Speaker: Lynn Owens
For more, see the table of contents.
Intro/Problem
- Every gitlab project has own .gitlab-ci.yml file. Great for getting started
- Quickly have hundreds of projects
- Goal is to eliminate copy/paste by centralizing in a few projects
What NAIC has
- 200+ projects maintained by 11 teams in 2 dev orgs
- Pipeline is inner source
- Version 6 of pipeline; working on version 7
- Reduced maintenance burden by making change once and not in each project
- Hosted directly on gitlab.com
Milestone 1 – Hidden jobs for pipeline project
- GitLab has “hidden” jobs
- Start with a period
- Don’t appear in any pipeline; just for the common code
- The “pipeline” project has a .gitlab-ci-base.yml which contains common code
- Common code makes no assumptions about teams and is configurable for all known use cases
- v1 was about two dozen lines of common code
- The client projects include the pipeline code (can include in any part of gitlab so doesn’t need to be yours)
include:
-project: 'NAIC/pipeline'
-file './gitlab-ci-base.yml'
- Then added jobs that extended the hidden jobs to call functions in the base code. Where deploy_foo is in the base code
deploy_foo:
stage: deploy
extend: .deploy_s3
variables:
...
Suggested practices
- Advises against pinning the pipeline to a tag because don’t get bug fixes and everyone has to upgrade manually
- Don’t include stages in the pipeline as it forces one opinion on everyone. Many groups had written a pipeline for their use case and not all same.
Milestone 2 – Profiles
- Found a half dozen use cases. ex: Maven for Java, NPM building Angular etc.
- The .gitlab-ci.yaml was a copy/paste of the others in the use case.
- Made profiles/maven-java.yml and the like in the common profile
- Profiles are not one size fits all because there are a bunch of different ones and can still use the milestone v1 approach.
Milestone 3 – Pipeline scripts
- Common code like logging, calling rest apis, etc
- Switched from bash scripting to python so had common code in modules and could unit test the modules
Options to get scripts
- Could have the pipeline create a tar.zip and upload to a repo. This is a little slow
- Could have a global before_script that does a git clone of peipleine-scripts.
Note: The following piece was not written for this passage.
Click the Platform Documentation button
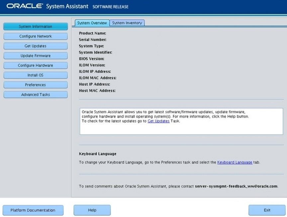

Uses a network connection
- Could bake the scripts into an image. Requires a pipeline
If was doing again, wouldn’t create separate pipeline-scripts because tightly coupled to pipeline. Doesn’t change problem of using the scripts though.
Testing
- If client projects are all using the default branch, small changes will affect them all.
- Use a testing framework for script code (ex: python/go)
- Follow development practices
- Write a sample app for each profile. Have the common pipeline trigger a downstream pipeline on this project. For any merge to master, the downstream jobs must pass.
- Before major refactors, inventory profile jobs and audit afterwards,
Milestone 4 – Profile Fragments
- Had about 24 profiles (ex: maven-java-jar, maven-java-pom, maven-java-k8s, etc)
- Typically three components – build tool, language, deployment method
- These profiles had a lot of copy/paste
- Decomposed into fragments – ex: maven, npm, java, angular, k8s, s3)
Selling the idea
- Needed to convince people to use this pipeline instead of writing own or another team.
- Offer flexibility
- Show value
- Follow semantic versioning to the T (he tags every merge to master of the pipeline even though encourages use of the default branch. the tags are good rollback points or if the project needs something older)
- Changelog everything
- Document well
- Train and evangelize
- Record training so have library
My take
This was a good case study and useful to see concrete examples and techniques. I wish we could see the code, but I understand that belongs to their org.